While reading an online tutorial (http://www.phy.duke.edu/~rgb/Class/phy319/phy319/node146.html) about deriving the relativistic generalization of Larmor Formula, I got some problems with the steps.(adsbygoogle = window.adsbygoogle || []).push({});

Basically with an assumption ##\beta \ll 1## the author gets

##Power = \frac{e^2}{6 \pi \epsilon_0 c^3} |\frac{d\textbf{v}}{dt}|^2## -- (1)

then by replacing ##\textbf{v} = \frac{\textbf{p}}{m}## he/she gets

##Power = - \frac{e^2}{6 \pi \epsilon_0 c^3} \frac{dp_{\mu} dp^{\mu}}{d\tau d\tau}## -- (2)

where ##p^{\mu}, p_{\mu}## are contravariant and covariant forms of the momentum 4-vector respectively. To my understanding it's using Minkowski metric.

According to wikipedia (http://en.wikipedia.org/wiki/Larmor_formula#Covariant_form), result (2) makes sense because when ##\beta## again goes to ##\beta \ll 1## (2) reduces to (1).

So here comes a problem, the reasoning for (1) makes use of the assumption ##\beta \ll 1##, thus the WHOLE CONTEXT is already non-relativistic, how come one can derive (2) from (1) in this context?
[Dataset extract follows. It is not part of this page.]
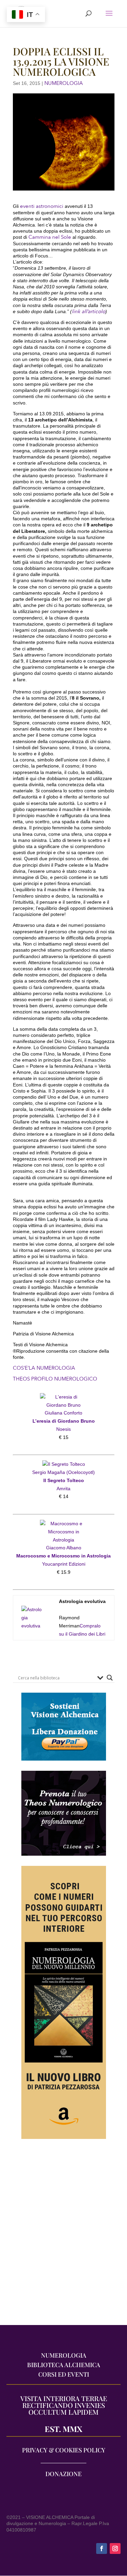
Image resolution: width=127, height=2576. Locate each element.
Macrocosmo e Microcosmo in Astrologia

By the way there might be a mistake in the tutorial: when starting with (1), the author takes ##\textbf{v} = \frac{\textbf{p}}{m}##, then he/she directly applies

##|\frac{d\textbf{v}}{dt}|^2 = \frac{1}{m^2} |\frac{d\textbf{p}}{dt}|^2##

which doesn't seems right, in ##\frac{d(\textbf{p}/m)}{dt}## both ##\textbf{p}## and ##m## are functions of ##t##.

I did check other tutorials about Larmor formula like http://farside.ph.utexas.edu/teaching/em/lectures/node130.html, but the maths is taking much time to understand there :(

Any help will be appreciated.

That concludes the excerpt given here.